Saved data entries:
· · · · ·
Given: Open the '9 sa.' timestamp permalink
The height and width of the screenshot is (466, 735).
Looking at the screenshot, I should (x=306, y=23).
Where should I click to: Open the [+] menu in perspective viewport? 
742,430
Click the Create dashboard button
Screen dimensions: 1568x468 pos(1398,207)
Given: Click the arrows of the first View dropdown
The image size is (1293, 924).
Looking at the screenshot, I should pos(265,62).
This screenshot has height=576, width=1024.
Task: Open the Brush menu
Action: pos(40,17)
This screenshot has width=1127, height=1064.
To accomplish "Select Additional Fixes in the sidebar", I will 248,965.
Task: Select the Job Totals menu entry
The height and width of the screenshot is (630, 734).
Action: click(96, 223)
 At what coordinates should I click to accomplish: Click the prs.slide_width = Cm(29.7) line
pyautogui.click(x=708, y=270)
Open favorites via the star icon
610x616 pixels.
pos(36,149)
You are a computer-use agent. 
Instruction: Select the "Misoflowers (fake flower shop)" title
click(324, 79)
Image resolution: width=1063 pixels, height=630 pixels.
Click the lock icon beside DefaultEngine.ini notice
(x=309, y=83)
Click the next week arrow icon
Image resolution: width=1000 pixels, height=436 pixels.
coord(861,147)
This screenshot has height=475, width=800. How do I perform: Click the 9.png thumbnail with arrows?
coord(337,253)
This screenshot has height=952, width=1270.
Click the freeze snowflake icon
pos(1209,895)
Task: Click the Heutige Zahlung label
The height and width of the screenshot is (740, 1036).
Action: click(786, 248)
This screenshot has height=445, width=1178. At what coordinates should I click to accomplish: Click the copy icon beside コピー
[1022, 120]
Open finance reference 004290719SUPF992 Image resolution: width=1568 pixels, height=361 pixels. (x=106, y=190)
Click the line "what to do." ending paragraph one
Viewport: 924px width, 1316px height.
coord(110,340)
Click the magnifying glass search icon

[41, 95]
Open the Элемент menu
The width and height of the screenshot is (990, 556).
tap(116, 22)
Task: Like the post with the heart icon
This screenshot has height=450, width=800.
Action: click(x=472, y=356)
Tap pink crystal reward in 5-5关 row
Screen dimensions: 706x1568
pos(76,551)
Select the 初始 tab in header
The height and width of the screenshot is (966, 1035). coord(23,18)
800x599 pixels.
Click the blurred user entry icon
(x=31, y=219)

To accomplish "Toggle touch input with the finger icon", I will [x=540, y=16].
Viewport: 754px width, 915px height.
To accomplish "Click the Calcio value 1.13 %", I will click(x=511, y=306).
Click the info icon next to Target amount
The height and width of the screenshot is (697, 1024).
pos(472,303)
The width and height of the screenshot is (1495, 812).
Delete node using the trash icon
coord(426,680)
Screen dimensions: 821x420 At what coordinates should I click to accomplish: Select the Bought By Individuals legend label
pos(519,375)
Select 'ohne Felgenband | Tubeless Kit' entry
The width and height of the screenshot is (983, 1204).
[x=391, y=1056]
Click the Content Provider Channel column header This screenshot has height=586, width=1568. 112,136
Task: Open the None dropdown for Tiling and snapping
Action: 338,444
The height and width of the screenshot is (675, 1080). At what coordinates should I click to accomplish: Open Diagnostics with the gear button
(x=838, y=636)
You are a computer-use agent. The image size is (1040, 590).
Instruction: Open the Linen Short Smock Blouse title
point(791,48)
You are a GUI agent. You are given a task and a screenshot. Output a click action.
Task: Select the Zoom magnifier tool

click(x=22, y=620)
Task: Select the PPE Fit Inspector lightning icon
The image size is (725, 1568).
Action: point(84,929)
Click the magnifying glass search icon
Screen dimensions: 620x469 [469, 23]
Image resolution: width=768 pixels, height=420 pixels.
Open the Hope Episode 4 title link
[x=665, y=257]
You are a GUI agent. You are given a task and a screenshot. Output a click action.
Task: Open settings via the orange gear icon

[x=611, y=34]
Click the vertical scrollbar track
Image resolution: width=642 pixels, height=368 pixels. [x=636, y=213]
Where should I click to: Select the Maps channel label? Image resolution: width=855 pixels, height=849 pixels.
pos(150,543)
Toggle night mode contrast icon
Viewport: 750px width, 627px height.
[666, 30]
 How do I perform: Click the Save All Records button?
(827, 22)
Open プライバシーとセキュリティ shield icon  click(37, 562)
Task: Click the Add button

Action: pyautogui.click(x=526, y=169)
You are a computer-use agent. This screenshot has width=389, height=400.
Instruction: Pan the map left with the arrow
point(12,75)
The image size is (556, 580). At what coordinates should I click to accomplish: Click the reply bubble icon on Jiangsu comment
· · · · ·
Work order. Could you retype exactly the lines above from the one containing "How do I perform: Click the Save" through the last line of the records, both included, and nothing else?

Solved problem.
 How do I perform: Click the Save All Records button?
(827, 22)
Open プライバシーとセキュリティ shield icon  click(37, 562)
Task: Click the Add button

Action: pyautogui.click(x=526, y=169)
You are a computer-use agent. This screenshot has width=389, height=400.
Instruction: Pan the map left with the arrow
point(12,75)
The image size is (556, 580). At what coordinates should I click to accomplish: Click the reply bubble icon on Jiangsu comment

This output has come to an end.